● **Requirement**
Would you return the entries below exactly from the line containing "Collapse the _source block at line 11" onward, ending with the final line and including it, and nothing else?

● **Dataset content**

▬▬▬▬▬▬

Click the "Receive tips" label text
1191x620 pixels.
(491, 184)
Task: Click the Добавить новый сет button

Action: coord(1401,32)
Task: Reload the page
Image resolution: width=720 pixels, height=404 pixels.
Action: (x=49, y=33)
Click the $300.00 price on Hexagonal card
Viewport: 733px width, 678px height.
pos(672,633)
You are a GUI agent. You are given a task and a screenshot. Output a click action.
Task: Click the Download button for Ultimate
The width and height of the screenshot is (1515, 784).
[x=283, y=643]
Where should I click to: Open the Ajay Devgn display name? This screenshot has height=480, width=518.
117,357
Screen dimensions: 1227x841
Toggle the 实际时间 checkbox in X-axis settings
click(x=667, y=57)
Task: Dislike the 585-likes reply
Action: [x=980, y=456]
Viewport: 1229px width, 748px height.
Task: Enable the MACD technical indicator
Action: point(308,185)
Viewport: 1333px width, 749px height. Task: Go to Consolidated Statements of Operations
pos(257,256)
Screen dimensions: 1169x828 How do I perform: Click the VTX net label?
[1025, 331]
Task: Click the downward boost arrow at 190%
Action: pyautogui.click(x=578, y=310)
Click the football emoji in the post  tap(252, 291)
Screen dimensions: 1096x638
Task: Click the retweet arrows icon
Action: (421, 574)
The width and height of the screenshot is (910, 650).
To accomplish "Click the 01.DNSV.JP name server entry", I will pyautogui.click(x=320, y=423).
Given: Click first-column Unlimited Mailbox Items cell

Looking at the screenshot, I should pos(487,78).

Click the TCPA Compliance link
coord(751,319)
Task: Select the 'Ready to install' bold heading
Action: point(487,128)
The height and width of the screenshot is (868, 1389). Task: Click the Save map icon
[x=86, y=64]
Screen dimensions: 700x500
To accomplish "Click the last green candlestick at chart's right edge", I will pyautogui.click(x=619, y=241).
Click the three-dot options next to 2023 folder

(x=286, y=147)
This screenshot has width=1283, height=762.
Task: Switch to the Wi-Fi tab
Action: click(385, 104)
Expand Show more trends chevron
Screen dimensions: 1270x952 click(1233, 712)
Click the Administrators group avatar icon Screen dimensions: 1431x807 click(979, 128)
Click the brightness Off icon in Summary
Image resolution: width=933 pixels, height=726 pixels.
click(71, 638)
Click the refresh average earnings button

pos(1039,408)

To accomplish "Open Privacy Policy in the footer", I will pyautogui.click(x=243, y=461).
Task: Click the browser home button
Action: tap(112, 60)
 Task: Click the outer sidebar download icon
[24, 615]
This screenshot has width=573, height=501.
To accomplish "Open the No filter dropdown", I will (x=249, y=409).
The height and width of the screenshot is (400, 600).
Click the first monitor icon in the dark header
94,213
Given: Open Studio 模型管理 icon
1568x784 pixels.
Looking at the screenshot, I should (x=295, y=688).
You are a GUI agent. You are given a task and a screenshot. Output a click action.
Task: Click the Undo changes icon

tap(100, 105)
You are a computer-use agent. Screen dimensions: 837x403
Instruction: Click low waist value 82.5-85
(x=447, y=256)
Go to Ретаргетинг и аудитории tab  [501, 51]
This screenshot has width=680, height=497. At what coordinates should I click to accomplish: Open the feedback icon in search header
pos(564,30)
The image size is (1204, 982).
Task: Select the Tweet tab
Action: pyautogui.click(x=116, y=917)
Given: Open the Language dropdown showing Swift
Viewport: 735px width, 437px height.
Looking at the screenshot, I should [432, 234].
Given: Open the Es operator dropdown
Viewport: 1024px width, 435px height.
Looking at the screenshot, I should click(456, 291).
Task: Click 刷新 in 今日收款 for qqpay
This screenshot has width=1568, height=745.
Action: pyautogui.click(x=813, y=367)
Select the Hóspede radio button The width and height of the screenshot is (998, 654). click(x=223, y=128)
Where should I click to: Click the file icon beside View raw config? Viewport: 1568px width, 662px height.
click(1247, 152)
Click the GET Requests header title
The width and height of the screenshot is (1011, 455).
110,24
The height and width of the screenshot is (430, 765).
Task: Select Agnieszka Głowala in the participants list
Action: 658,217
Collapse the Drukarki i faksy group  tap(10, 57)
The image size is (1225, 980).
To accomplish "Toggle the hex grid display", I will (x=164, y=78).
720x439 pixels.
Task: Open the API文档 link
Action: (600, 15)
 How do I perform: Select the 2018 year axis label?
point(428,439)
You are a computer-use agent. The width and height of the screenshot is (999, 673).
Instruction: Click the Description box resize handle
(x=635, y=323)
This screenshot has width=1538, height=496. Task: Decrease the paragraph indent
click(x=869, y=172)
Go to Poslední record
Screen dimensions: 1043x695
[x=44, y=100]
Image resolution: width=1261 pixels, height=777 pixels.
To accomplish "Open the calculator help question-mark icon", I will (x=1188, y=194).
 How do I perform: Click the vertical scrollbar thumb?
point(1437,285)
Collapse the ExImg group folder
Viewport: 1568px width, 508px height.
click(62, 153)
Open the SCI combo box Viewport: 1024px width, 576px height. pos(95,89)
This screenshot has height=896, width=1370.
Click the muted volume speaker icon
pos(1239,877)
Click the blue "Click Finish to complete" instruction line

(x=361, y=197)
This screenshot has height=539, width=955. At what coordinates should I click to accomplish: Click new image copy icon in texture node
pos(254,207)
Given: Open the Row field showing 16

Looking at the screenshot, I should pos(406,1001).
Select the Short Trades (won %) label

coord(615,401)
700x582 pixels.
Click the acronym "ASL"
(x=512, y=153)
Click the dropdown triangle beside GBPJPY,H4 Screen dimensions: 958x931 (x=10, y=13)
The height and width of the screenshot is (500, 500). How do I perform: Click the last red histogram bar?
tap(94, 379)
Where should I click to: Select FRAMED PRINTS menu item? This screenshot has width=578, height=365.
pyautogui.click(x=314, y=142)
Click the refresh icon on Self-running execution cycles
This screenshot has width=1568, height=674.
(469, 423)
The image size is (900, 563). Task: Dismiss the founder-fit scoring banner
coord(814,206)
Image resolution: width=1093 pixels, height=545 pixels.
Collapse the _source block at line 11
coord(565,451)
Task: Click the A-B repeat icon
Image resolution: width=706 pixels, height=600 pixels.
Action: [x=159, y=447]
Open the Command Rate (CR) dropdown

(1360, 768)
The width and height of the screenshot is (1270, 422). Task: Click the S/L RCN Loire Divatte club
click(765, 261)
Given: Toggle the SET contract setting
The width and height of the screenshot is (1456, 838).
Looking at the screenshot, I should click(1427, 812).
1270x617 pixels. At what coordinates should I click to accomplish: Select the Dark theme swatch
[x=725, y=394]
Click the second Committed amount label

▬▬▬▬▬▬

● **Task solution**
Collapse the _source block at line 11
coord(565,451)
Task: Click the A-B repeat icon
Image resolution: width=706 pixels, height=600 pixels.
Action: [x=159, y=447]
Open the Command Rate (CR) dropdown

(1360, 768)
The width and height of the screenshot is (1270, 422). Task: Click the S/L RCN Loire Divatte club
click(765, 261)
Given: Toggle the SET contract setting
The width and height of the screenshot is (1456, 838).
Looking at the screenshot, I should click(1427, 812).
1270x617 pixels. At what coordinates should I click to accomplish: Select the Dark theme swatch
[x=725, y=394]
Click the second Committed amount label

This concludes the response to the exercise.